◆ Problems and tasks
[a] Rewrite everything from "Bryan Adams chronology" down to "for each track." in the Anthology album text, putting "date order" in place of "chronological order".
[b] Extend the article on the Anthology album beyond its final sentence.

◆ Provided text
Compilation album by Bryan Adams
- Released: October 18, 2005
- Recorded: 1978–2005
- Genres: Rock; soft rock;
- Length: 155:57 (international edition)
- Label: Polydor
- Producers: Bryan Adams; Robert John "Mutt" Lange; Bob Clearmountain;

Bryan Adams chronology
| Colour Me Kubrick (2005) | Anthology (2005) | 11 (2008) |

Singles from Anthology
- "When You're Gone" Released: 2006; "So Far So Good" Released: 2006;

= Anthology (Bryan Adams album) =

Anthology is a compilation album by Canadian singer-songwriter Bryan Adams which contains songs he recorded from 1978 through 2005. The two-disc set includes songs from 1980 to 2005. A third disc which was a DVD live concert which was recorded in mid-2005 called Live in Lisbon was included in North America for a limited time. All the songs are in chronological order of their release, except the last song on the first disc on the North American edition, which was released in 1999. The album's enclosed booklet has notes about the process of the recordings and the credits for each track.

Professional ratings
Review scores
| Source | Rating |
| AllMusic | Star Half star |

== Release and reception ==
Anthology, co-produced by Adams, Robert John "Mutt" Lange and Bob Clearmountain, peaked at number 65 on the Billboard 200. The album was released on October 18, 2005, peaking at number 4 on the Canadian Album Chart and at number 29 on the UK Albums Chart. It was certified two times platinum in Canada and gold in the United Kingdom.

== Version differences ==
On the first disc, the North American edition has "The Best of Me" as the last track, while the International edition moved the song to the second disc, and had "All I Want Is You" instead.

On the second disc, the North American edition has two songs from his album Room Service and a re-recorded version of "When You're Gone" with Pamela Anderson instead of Melanie C. While the international edition replaces the two Room Service Tracks with a new song "I'm Not the Man You Think I Am" (from the movie Colour Me Kubrick) and "Don't Give Up" (a collaboration with Chicane), and the original version of "When You're Gone" with Melanie C instead of the new version.

◆ Collected material
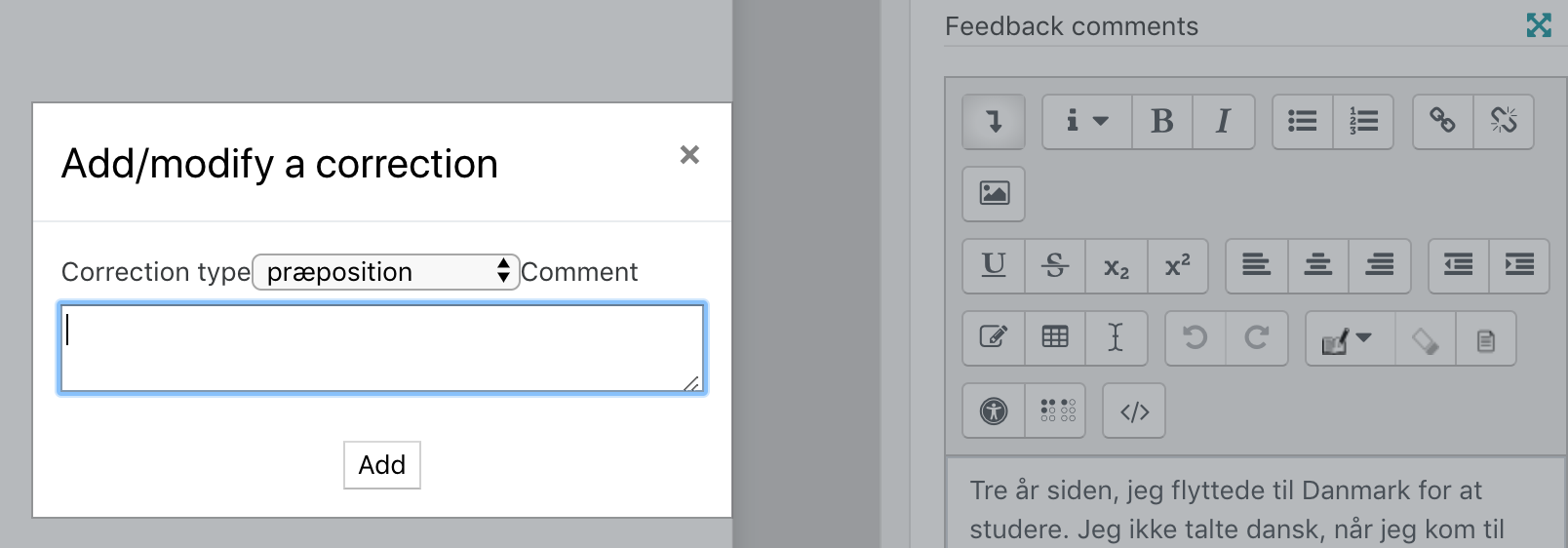Toggle HTML source code view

◆ Answers in order
[a]
Bryan Adams chronology
| Colour Me Kubrick (2005) | Anthology (2005) | 11 (2008) |

Singles from Anthology
- "When You're Gone" Released: 2006; "So Far So Good" Released: 2006;

= Anthology (Bryan Adams album) =

Anthology is a compilation album by Canadian singer-songwriter Bryan Adams which contains songs he recorded from 1978 through 2005. The two-disc set includes songs from 1980 to 2005. A third disc which was a DVD live concert which was recorded in mid-2005 called Live in Lisbon was included in North America for a limited time. All the songs are in date order of their release, except the last song on the first disc on the North American edition, which was released in 1999. The album's enclosed booklet has notes about the process of the recordings and the credits for each track.

[b]
The original 2-disc North American edition was remastered and reissued September 18, 2007.

Anthology contains a new song, "So Far So Good". It appears as the final track on the second disc in the North American release of the album (and second-to-last in international versions). Originally this song was to be the final song of the album of the same name but was scrapped. According to the enclosed booklet of Anthology, "So Far So Good" was recorded in the same session as "Please Forgive Me" in 1993 and remained incomplete until the release of Anthology in 2005.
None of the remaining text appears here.